- _PAGE_
--- begin ---

And I would say that affirmative action was in many ways the key institution of American government of the last half century to render it inoperative, even if he hasn't fully killed it, is a constitutional revolution.
So, yeah, this is, I mean, things are still in progress.
It's very difficult to see whether for whether an operation like, say, deportations, whether that is going to accelerate or whether Trump is really running out of gas and this is going to, but it's hard to see how it will proceed from here, but it's been a huge change.
He's turned out to be a very significant president.
tucker carlson
Can you go back a second?
How was affirmative action the key institution in American government?
christopher caldwell
Well, I've always thought, and we've talked about this, that the passage of the Civil Rights Act of 1964 was the, you know, it created a new constitution that was really at odds, a de facto new constitution that was at odds with what we thought of as our real constitution.
And as, you know, what it basically tried to do was sort of like create a more, you know, create a society in the South where, you know, blacks could live as equal citizens to whites, you know, in public and in large companies and that sort of thing.
But it wound up to be a, wound up being an incredibly versatile tool.
You could use it for anything once you had declared a sort of national emergency.
So like getting women onto, you know, like corporate boards or getting, you know, bilingual education into schools, getting, you know, protecting, you know, transgender story hour.
I mean, it just, it just ramified into every corner of American life.
And anybody could be made, any, anybody was under suspicion.
You know, let's, let's just say incorporation, it worked publicly and privately in corporations.
Anyone who ran a company that was, you know, larger than a few dozen people was understood to be under the government's watchful eye.
You could avoid being sued really only by establishing an affirmative action program.
And so it became the means through which the government could approach any institution, public or private, and say, you know, we'd like to have a look at your hiring practices.
We'd like to have a look at like how you and how you've been behaving for the last, you know, for the last year and your board meetings.
We'd like to know if there's anyone you're hiring who has kind of an animus against black people or women or gays or immigrants.
And so it had a very chilling effect at every level of government and at every level of society.
tucker carlson
Is that over?
christopher caldwell
It is for now, except we now have a culture in which for 50 years, people, even in the most private conversations, sort of have been trained to ask themselves, can I say this?
Or is this okay?
Or I'm not homophobic, but you have a society that has really been trained to be scared.
So a lot of this, you know, yes, I think, so I think that institutionally it's over, but culturally, we are really not a people that has sort of like learned to use freedom.
And that will take a long time.
It'll take a long time to get an easy freedom of conversation back.
tucker carlson
About things, obvious things that you notice, differences between people and differences between groups.
christopher caldwell
About anything.
tucker carlson
About anything.
christopher caldwell
Almost anything.
Yeah.
tucker carlson
Do you see that changing?
I see it changing.
christopher caldwell
Do you see it changing?
tucker carlson
Yes, I do.
christopher caldwell
That's interesting.
Yeah.
tucker carlson
It feels like the term racist has lost its sting like almost completely.
christopher caldwell
Yeah.
Well, I would expect that to happen.
I haven't really gathered any evidence about it.
I mean, for one thing, it's harder to sue a person when the government has announced that it's not enforcing affirmative action, that kind of thing.
So, I mean, if you can, it used to be that if someone could just, if you could just successfully attach the word racist to a person, you know, whether through a lawsuit or a public relations campaign, no one could hire him.

--- end ---

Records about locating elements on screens

--- begin ---

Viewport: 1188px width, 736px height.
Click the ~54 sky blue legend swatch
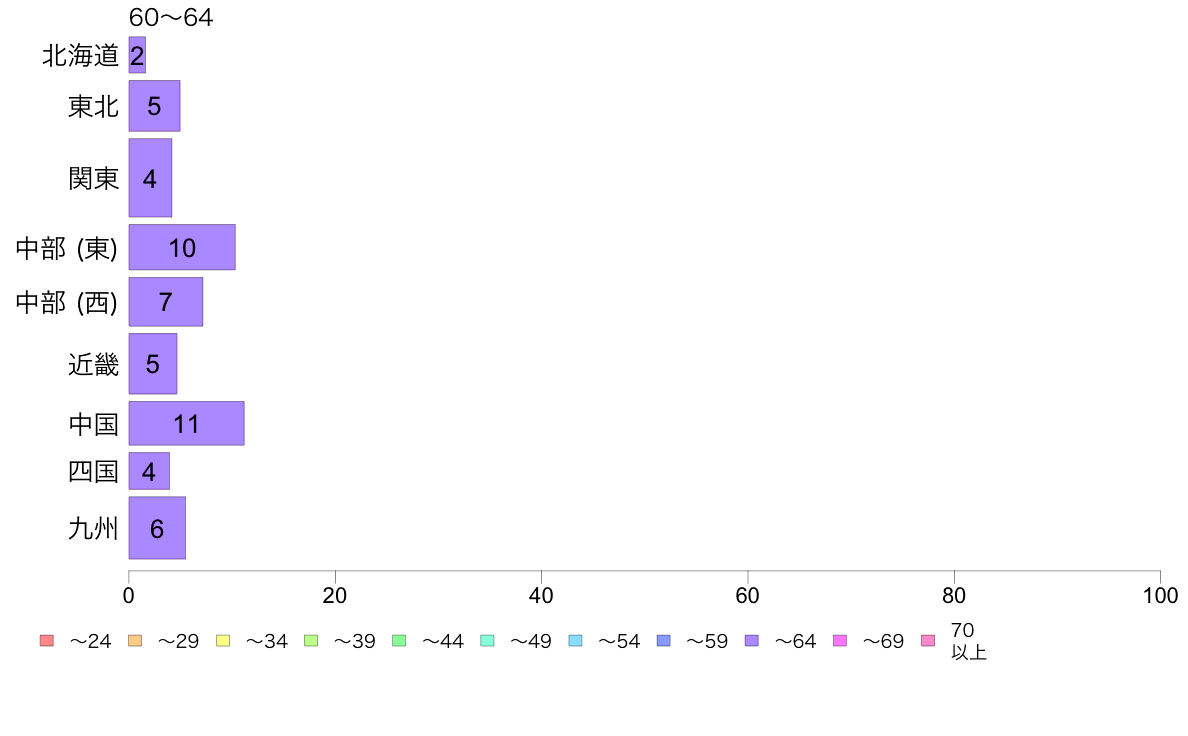(x=575, y=640)
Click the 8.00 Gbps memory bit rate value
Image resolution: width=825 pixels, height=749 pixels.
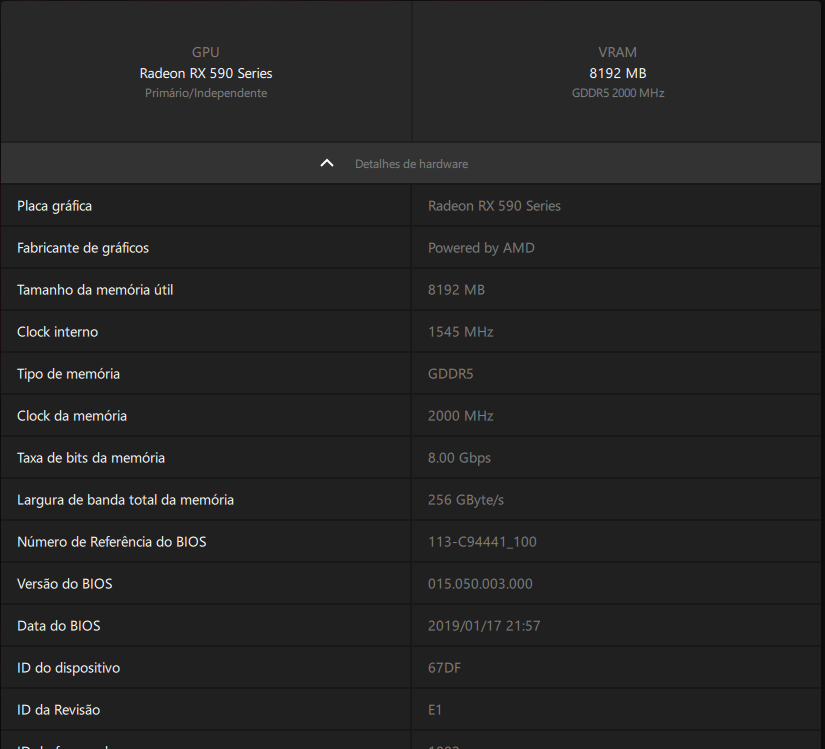click(459, 458)
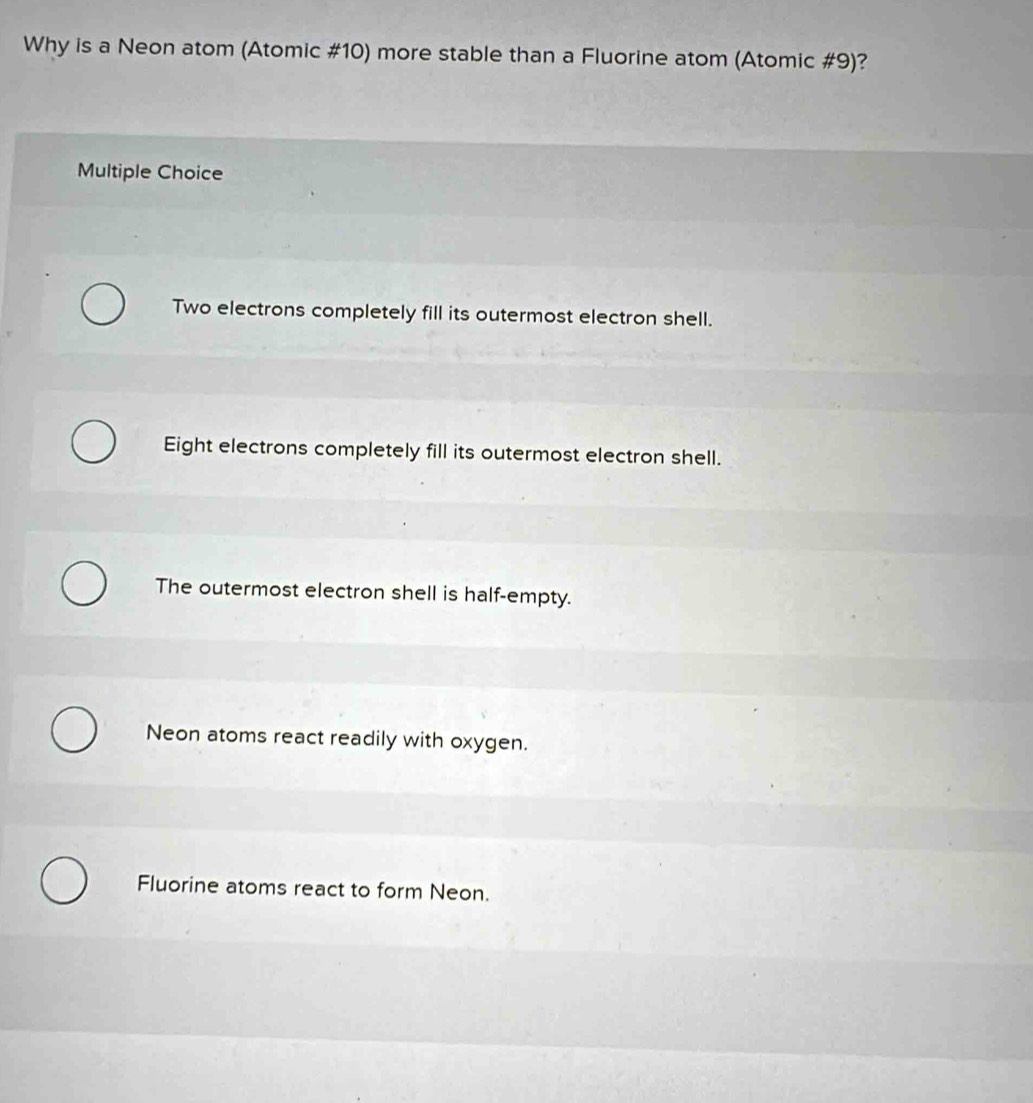Click the word 'Two' in the first option
The height and width of the screenshot is (1103, 1033).
point(192,306)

--- end ---

- _GIVEN REQUEST A_
Quote everything in the interview on affirmative action from "He's turned out" down to "sort of thing.".
- _GIVEN REQUEST B_
Please print the records from their first line down to the line containing "(x=575, y=640)", and leave the pictures out.

- _EXERCISE RESULT A_
He's turned out to be a very significant president.
tucker carlson
Can you go back a second?
How was affirmative action the key institution in American government?
christopher caldwell
Well, I've always thought, and we've talked about this, that the passage of the Civil Rights Act of 1964 was the, you know, it created a new constitution that was really at odds, a de facto new constitution that was at odds with what we thought of as our real constitution.
And as, you know, what it basically tried to do was sort of like create a more, you know, create a society in the South where, you know, blacks could live as equal citizens to whites, you know, in public and in large companies and that sort of thing.

- _EXERCISE RESULT B_
Viewport: 1188px width, 736px height.
Click the ~54 sky blue legend swatch
(x=575, y=640)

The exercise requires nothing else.